Valdosta Daily Times

What We Think

October 7, 2006

Yesterday’s ‘stupid’ is today’s ‘CBD’

Women, more often than men, are labeled by society, mostly by men, as

compulsive shoppers.

Stanford University (whose mascot is a tree) says phooey. Men are just as compulsive and spend-hearty as their female counterparts, says a study by the university recently published in the American Journal of Psychiatry.

According to the study, researchers polled over 2,500 adults via telephone and questioned respondents on their spending habits. What they found was that about six percent of women and men qualified as “compulsive buyers.”

“Compulsive buying leads to serious psychological, financial, and family problems, including depression, overwhelming debt, and the breakup of relationships,” said Dr. Lorrin Koran in a Stanford University (whose mascot is a tree) press release on the topic. “People don’t realize the extent of the damage it does to the sufferer.” Or the payer, which he didn’t mention.

The research found that 1-in-20 people suffer from this “disorder.”

“Sufferers often rack up thousands of dollars in debt and lie to loved ones about their shopping,” said an ABC News report on “compulsive buying disorder (CBD).”

CBD is a new disorder that doctors are just now diagnosing. Doctors used to call people who “rack up thousands of dollars in debt and lie to loved ones about their shopping” by the scientific term, “stupid.”

My take on this new “disorder”: First of all, it seems like every misbehavior now has a acronymic disorder attached to it. And, oddly enough, they all end with D.

There’s DBD (Disruptive Behavior Disorder), ADHD, formerly ADD (Attention Deficit/Hyperactivity Disorder), IED (Intermittent Explosive Disorder), ODD (Oppositional Defiant Disorder), and RAD (Reactive Attachment Disorder), among others. Coming soon are BSKD (Bratty, Spoiled Kid Disorder), ALD (Adult Loser Disorder), PWDSWD (Politician Who’s Done Something Wrong Disorder), IDKSW14D (I Didn’t Know She Was 14 Disorder), and ISTSBIDSTDD (I Shot The Sheriff, but I Didn’t Shoot The Deputy Disorder).
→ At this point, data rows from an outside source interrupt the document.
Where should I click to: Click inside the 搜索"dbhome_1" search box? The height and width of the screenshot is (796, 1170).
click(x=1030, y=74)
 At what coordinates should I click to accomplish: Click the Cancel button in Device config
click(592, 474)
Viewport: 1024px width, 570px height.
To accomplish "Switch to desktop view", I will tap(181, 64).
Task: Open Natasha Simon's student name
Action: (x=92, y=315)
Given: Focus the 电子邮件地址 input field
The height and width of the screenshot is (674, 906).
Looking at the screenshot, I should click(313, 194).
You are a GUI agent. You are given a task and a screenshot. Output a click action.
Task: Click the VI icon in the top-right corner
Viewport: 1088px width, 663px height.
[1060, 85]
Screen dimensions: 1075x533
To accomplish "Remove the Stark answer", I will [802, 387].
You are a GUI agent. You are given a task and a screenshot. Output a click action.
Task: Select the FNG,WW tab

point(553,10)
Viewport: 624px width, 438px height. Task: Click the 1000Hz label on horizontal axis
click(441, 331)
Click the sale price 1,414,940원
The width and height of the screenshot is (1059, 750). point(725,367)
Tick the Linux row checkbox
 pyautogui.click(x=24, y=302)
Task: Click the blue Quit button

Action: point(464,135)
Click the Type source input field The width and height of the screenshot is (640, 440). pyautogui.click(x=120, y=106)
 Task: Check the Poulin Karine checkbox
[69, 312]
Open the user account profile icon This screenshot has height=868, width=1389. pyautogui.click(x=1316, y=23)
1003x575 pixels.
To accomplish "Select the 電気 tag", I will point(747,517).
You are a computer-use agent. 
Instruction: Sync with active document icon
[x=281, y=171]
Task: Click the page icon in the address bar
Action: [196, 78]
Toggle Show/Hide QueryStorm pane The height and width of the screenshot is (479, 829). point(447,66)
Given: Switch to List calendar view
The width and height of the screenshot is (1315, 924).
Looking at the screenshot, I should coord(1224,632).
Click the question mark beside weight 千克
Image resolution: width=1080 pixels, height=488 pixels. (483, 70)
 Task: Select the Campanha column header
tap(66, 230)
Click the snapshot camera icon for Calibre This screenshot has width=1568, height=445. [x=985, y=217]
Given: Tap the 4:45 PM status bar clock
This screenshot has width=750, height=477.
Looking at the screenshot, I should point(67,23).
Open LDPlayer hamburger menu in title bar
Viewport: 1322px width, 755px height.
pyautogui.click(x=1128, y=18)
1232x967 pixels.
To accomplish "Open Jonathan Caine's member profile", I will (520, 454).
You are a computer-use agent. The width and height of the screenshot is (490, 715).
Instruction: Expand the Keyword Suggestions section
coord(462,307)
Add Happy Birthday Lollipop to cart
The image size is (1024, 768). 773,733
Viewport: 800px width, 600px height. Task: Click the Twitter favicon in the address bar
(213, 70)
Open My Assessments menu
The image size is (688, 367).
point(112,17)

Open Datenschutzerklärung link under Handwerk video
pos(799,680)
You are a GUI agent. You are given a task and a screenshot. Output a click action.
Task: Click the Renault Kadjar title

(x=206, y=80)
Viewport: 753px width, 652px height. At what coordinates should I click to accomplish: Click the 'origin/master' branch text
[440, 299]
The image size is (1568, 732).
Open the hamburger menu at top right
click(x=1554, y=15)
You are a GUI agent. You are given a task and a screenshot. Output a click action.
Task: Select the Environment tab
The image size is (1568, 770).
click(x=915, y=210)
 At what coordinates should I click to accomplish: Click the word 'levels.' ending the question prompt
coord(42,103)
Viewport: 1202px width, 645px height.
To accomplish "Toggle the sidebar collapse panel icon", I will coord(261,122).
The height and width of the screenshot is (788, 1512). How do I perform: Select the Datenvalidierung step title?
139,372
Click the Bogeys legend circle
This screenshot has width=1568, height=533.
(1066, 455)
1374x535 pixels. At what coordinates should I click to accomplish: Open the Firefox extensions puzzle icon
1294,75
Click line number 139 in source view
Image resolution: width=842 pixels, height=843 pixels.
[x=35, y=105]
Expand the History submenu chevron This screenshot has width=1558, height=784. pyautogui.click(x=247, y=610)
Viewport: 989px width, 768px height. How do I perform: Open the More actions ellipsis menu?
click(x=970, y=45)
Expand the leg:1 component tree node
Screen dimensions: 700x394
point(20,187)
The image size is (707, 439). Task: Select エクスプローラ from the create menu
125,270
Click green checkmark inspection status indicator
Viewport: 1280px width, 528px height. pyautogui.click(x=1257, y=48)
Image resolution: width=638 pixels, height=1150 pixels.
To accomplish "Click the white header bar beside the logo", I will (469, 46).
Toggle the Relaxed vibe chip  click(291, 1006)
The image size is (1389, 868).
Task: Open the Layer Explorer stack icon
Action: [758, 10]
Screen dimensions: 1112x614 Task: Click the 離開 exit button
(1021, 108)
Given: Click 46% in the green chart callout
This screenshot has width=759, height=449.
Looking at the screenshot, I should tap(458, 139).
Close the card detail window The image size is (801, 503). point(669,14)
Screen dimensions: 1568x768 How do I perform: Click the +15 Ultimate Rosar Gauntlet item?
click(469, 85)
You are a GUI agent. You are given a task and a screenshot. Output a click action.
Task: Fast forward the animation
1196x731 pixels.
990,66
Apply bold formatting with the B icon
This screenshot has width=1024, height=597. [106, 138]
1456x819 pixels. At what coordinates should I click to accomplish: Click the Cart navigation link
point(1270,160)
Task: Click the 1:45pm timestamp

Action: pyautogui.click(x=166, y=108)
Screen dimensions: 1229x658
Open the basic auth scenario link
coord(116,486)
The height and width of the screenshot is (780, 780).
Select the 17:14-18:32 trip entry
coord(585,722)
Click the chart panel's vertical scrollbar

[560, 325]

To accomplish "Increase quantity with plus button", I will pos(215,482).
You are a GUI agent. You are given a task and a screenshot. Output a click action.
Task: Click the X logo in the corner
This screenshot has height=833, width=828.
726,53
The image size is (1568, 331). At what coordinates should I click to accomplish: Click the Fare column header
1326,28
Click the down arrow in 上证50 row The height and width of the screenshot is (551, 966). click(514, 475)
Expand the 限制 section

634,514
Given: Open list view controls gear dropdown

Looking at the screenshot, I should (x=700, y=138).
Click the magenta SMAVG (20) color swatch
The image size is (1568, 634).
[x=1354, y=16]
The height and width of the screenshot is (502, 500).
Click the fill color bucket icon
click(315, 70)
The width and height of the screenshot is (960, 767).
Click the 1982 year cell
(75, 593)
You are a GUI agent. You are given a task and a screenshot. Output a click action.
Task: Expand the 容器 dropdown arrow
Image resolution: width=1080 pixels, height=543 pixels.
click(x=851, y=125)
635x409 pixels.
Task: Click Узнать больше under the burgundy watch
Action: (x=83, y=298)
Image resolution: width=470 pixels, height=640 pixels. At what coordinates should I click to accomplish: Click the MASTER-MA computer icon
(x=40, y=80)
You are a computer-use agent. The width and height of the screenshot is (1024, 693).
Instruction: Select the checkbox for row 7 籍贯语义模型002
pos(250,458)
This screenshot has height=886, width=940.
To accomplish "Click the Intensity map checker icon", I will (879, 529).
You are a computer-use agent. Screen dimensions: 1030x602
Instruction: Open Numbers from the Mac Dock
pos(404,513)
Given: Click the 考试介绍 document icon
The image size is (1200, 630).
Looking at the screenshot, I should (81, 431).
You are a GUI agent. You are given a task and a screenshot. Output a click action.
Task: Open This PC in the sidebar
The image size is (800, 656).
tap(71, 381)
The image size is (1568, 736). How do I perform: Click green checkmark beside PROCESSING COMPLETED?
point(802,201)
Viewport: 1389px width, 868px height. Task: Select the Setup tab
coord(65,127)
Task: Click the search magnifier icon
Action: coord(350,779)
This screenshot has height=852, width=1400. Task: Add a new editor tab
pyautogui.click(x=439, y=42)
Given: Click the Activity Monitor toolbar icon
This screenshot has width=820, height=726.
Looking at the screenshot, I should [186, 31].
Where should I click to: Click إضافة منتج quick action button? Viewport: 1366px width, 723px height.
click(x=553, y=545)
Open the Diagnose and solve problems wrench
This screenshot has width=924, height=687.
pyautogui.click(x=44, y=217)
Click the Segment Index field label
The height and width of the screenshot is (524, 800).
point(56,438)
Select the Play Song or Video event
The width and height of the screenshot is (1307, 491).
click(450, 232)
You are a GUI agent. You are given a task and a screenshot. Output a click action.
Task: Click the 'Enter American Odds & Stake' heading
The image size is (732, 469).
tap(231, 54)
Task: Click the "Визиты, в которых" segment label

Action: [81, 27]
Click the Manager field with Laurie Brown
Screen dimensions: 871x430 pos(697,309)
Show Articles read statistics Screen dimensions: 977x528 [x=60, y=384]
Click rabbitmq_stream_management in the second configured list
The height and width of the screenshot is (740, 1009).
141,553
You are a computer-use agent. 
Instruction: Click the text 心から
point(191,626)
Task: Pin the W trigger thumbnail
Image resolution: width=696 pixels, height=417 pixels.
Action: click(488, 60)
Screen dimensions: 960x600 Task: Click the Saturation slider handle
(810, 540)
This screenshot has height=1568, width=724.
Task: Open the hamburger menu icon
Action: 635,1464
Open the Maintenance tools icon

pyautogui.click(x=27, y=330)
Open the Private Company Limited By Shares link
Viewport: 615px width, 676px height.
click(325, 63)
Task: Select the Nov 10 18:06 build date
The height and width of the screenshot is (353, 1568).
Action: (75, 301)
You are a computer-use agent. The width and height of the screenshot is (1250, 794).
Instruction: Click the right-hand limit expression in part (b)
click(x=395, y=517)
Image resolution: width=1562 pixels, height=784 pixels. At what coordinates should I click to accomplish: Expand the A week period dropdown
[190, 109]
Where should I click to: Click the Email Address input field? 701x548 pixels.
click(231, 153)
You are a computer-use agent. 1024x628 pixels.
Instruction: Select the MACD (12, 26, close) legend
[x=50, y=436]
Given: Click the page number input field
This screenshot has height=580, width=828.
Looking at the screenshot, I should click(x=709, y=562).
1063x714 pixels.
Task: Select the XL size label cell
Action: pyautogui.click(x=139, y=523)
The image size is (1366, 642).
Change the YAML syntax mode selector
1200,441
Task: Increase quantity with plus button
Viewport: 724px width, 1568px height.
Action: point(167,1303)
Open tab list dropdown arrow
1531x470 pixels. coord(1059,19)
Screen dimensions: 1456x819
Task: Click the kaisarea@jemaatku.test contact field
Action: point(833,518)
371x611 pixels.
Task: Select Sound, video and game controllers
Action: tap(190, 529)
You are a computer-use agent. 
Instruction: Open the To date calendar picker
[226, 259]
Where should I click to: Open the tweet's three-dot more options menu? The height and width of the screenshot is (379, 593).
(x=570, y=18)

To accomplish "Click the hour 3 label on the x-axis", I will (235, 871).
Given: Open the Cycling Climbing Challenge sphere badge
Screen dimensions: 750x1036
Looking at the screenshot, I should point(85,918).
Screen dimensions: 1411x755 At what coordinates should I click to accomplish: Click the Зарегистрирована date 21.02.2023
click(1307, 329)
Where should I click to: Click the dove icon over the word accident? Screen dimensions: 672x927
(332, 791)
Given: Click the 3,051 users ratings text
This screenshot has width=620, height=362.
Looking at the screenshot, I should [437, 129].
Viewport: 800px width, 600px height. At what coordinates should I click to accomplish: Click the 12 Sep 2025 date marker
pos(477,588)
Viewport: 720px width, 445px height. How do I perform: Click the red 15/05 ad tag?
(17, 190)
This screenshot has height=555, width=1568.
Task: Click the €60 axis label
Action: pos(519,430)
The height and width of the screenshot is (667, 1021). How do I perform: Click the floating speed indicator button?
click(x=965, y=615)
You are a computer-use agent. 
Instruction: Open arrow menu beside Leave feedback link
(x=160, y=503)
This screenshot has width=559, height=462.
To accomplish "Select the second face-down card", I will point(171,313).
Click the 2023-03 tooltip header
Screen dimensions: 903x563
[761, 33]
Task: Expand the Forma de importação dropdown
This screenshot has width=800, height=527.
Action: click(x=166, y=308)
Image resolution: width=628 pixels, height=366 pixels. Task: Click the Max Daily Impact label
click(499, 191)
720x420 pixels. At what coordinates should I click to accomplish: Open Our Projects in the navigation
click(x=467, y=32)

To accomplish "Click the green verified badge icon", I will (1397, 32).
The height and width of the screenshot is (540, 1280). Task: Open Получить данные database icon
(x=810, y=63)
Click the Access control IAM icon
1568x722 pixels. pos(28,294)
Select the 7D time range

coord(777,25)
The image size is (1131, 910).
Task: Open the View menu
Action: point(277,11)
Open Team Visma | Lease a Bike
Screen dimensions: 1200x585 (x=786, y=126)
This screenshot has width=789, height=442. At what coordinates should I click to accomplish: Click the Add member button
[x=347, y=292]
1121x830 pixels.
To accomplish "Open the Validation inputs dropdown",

Basically, any misbehavior you can think of, they’re going to come up with a disorder to explain it, and some expensive pills to heal it.

I’m also wary of the research itself, which was conducted by Stanford University (whose mascot is a tree).

For instance, what exactly did men say they bought compulsively? It makes a big difference.

See, there’s a marked contrast on going on a thousand-dollar shopping binge and buying a bunch of dresses, blouses, shoes, curtains, ceramic vases, etc., versus purchasing one hunting club membership. Or buying one set of really nice golf clubs. Or a boat. Or a motorcycle. You may be spending thousands of dollars, but they aren’t really “shopping binges.” They’re “investments.”

Until Stanford University (whose mascot is a tree, mind you) can show me exactly what women and men bought on these “compulsive buying disorder” excursions — receipts and such — I remain unconvinced.

To quote Stanford University (whose mascot is... well, you know): Phooey!



• Len Robbins is the editor/publisher of The Clinch County News.